What challenges have you faced in your career and how have you overcome them?

My biggest challenge was probably lack of access. At the risk of dating myself (publishing is a second career for me so I’m…old relative to the title I hold), I’ll say that there was just less internet when I was in college, so it was hard even to get information about how to break into publishing or what working in publishing was actually like. I went to a big university in an under-resourced state nowhere near New York because my parents were on faculty there and I could go for free, and there weren’t many people there equipped to help me get where I wanted to go. I blundered into an internship through my own devices, and there was nobody around to tell me the thing I didn’t realize but really needed to hear: that this particular internship was not a good fit and not really compatible with my interests and abilities. I had a very bad experience that summer and decided that publishing was not for me, which resulted in a huge career detour. If I’d had access to better information back then, I think I might be on the same career path I’m on currently but much further along. 

I think the challenges young people face to break into the industry now are a little different because the internet has at least made it easier for most people to get some good basic information, but there's still a lot of gatekeeping around publishing, and it's not a coincidence that most of the workforce has a very similar background and comes from the same kinds of degree programs. 


What have been your favorite books of the year so far?

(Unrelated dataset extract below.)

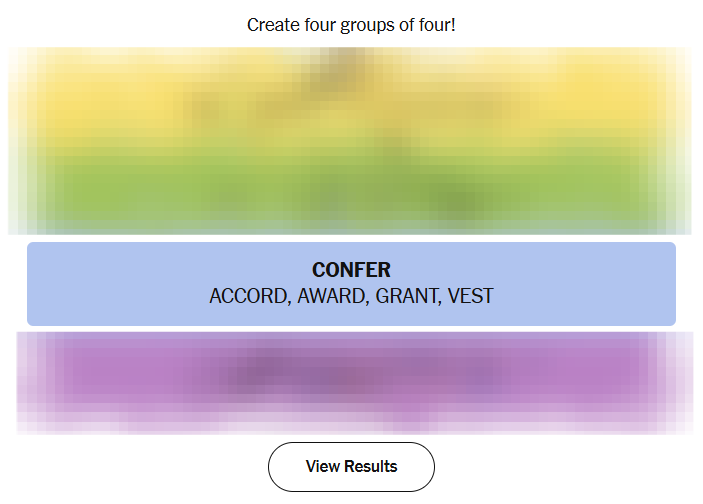Click the word 'Results' on the bottom button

I loved Olga Dies Dreaming by Xochitl Gonzalez--what a book to kick off the year with! In the kidlit space, I have been blown away by Sabaa Tahir's All My Rage and Crystal Maldonado's No Filter and Other Lies. I know No Filter comes from the press I work at, but I read it for the first time in ARC form last year for my previous job, long before I knew I was going to end up at Holiday House, and I loved it from the get-go, so I feel I can say I'm an objective hype-person for Crystal's writing. And everyone should keep an eye out for Kat Fajardo's delightful Miss Quinces, which I was also fortunate to read an ARC of and which comes out in May.


Alexandra Aceves is a Latine writer and editor originally from Mexico City and currently based in Brooklyn. She works as an associate editor at Holiday House Publishing, where she oversees the expansion of the Holiday House Spanish language publishing program while also acquiring YA and middle grade fiction for Holiday House's English language list. She was the 2015 Honor winner of Lee & Low's New Visions Award for previously unpublished YA fiction writers whose work centers characters from marginalized communities; her debut novel is forthcoming from Lee & Low's Tu Books imprint.